Egan transfigures the idea of twins. The castle's tragic history recounts the drowning of two children. The intertwined bodies of the twins were discovered when the murky waters of a large pool were finally drained. Davis shares his “radio” after reading the hidden pages of Ray's creative writing manuscript. Impressed with Ray's breach of the boundary between the real and the imaginative, he declares they are like twins. Egan briefly merges the two stories in a startling conversation between Danny and Ray: “'Where the fuck did you come from?'....'We're twins. There's no separating us.'....And then he started to talk, whispering in my ear. Underneath me, Davis lay on his tray with the orange radio pushed up against his head. His eyes were shut. He turned the knobs, listening.” (p.209)
Bit by bit, Egan dissolves reality's boundaries. Blurred figures seen through Ray's prison window clarify. The illusion of the baroness as a young girl changes: “With every step Danny took, the lady aged – her blond hair whitened out, her skin kind of liquified and the dress paunched and drooped like a time-lapse picture of a flower dying.” (p.79)
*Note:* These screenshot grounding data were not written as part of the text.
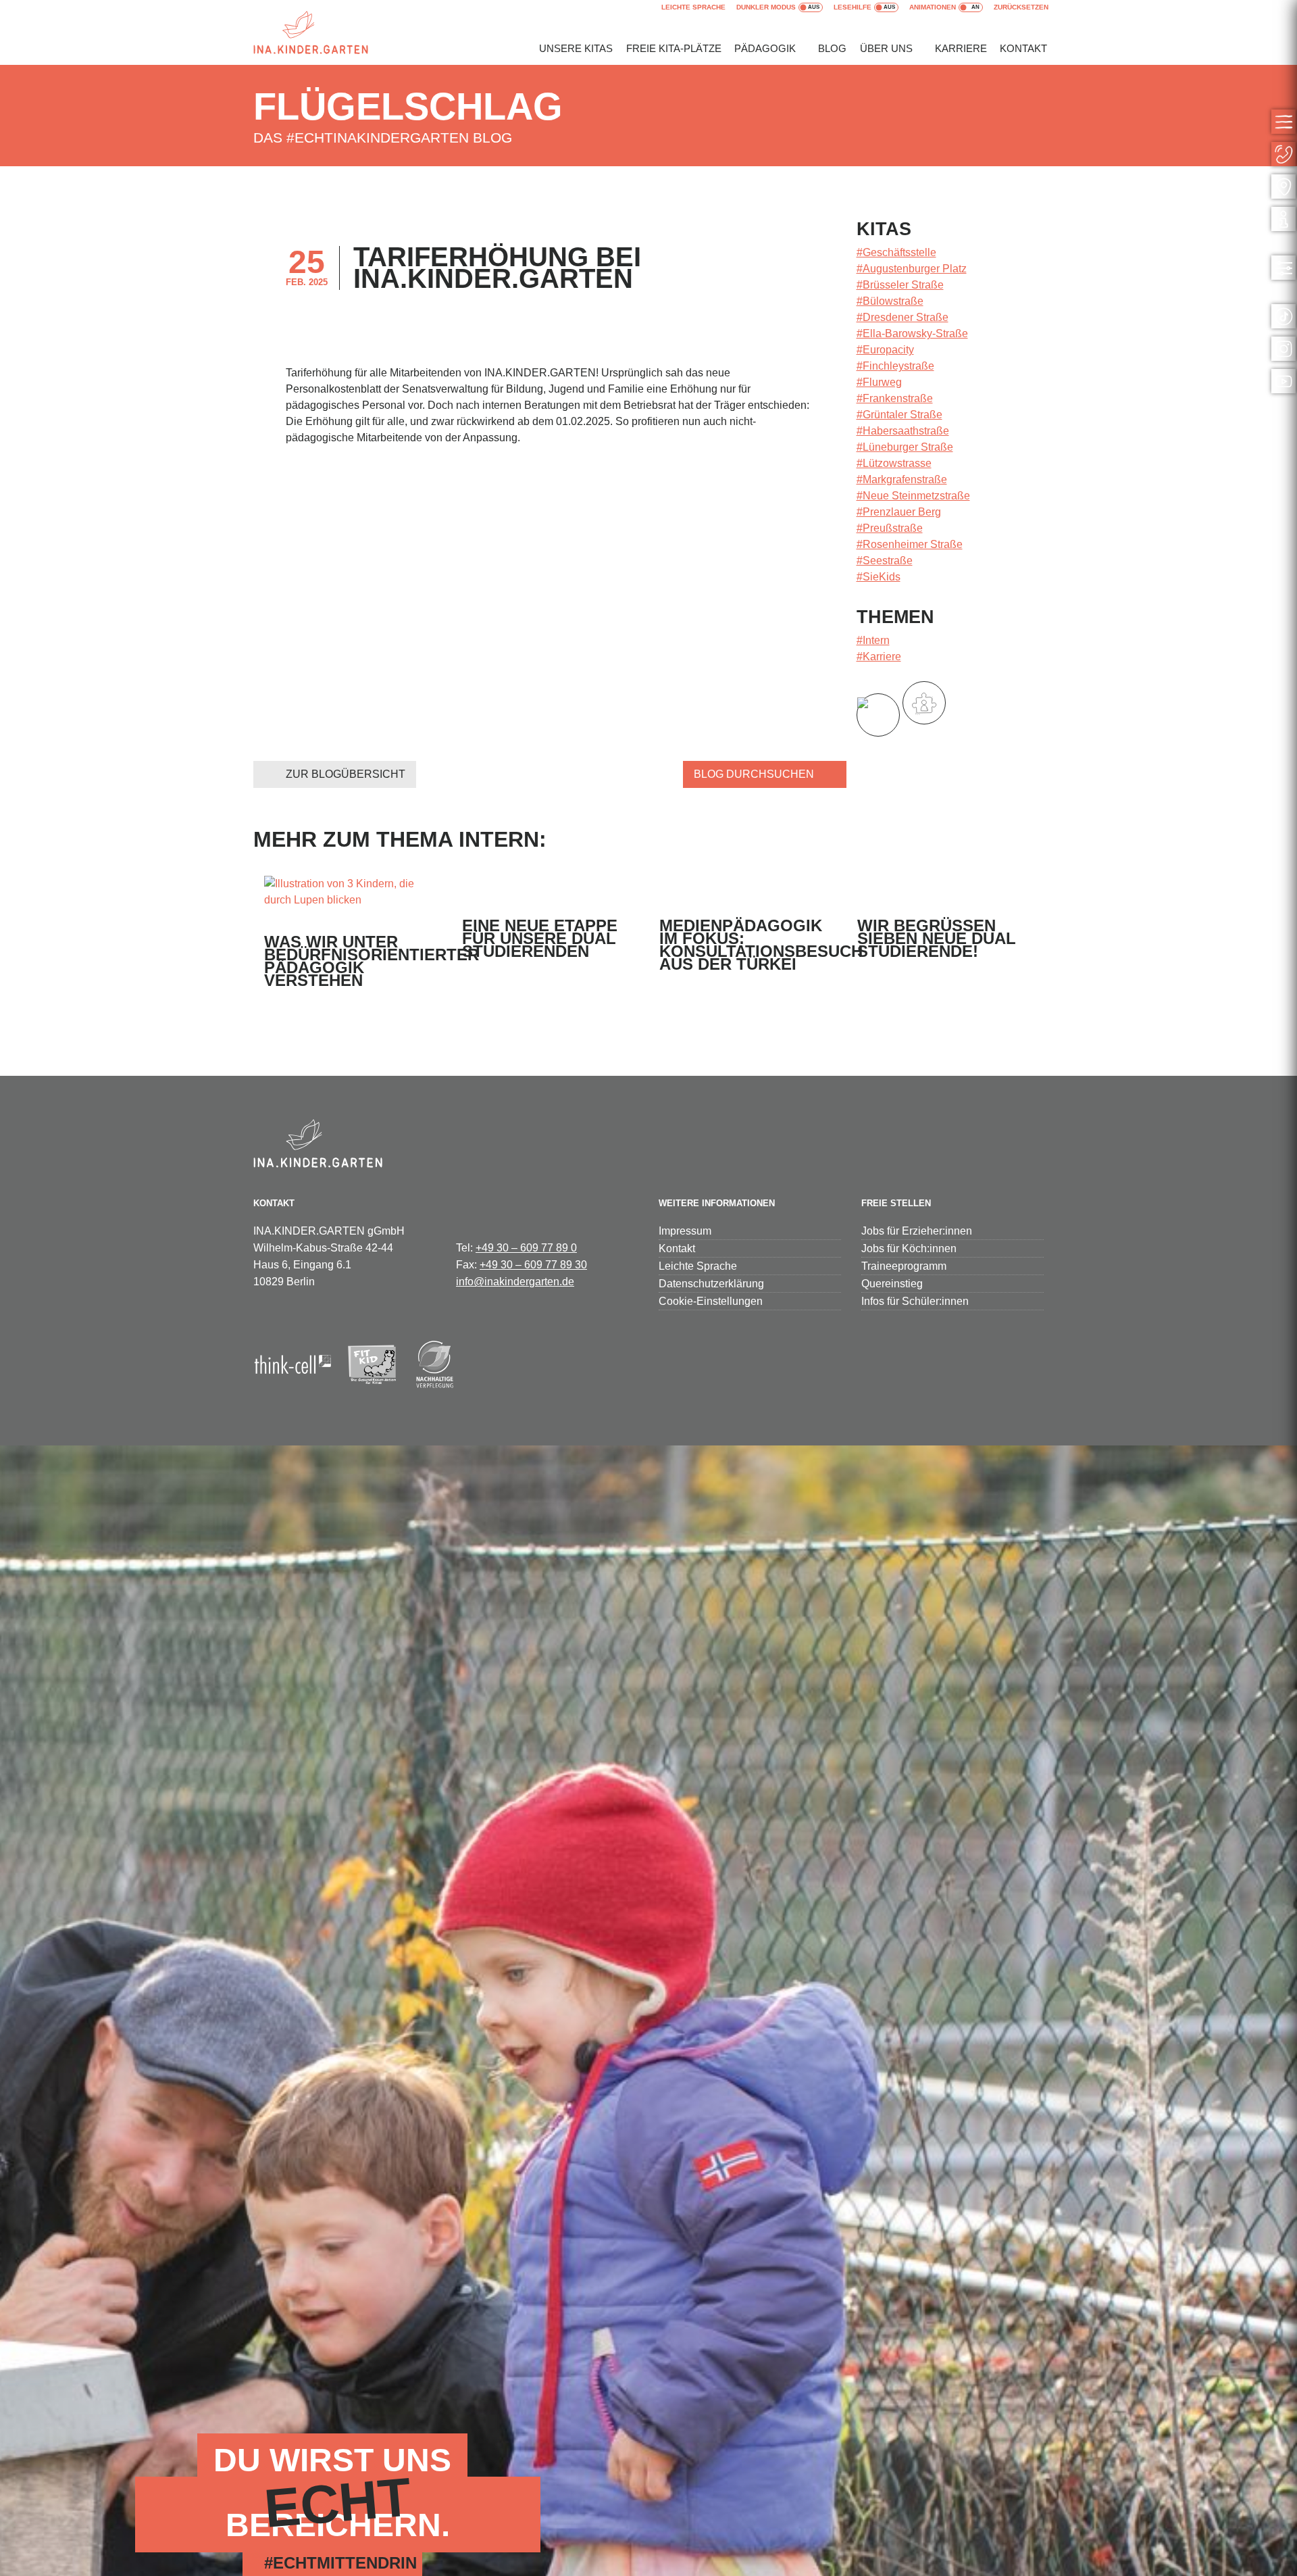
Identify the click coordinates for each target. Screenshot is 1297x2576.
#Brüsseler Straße (900, 285)
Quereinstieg (892, 1283)
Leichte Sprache (693, 7)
The novel teases us. We become obsessed with the relationship between Ray the author, and the story he is writing. He claims its just a story someone told him, but the details and psychological intensity suggest this is in some way autobiographical.
Egan's novel juxtaposes the 24/7 connectivity technology has given us with an insurmountable anomie. Through her characters she presents technology as a binary straight-jacket offering only a menu of choices like a series of on/off switches. It's a simple thesis argued in a compelling and creative intertwining of stories.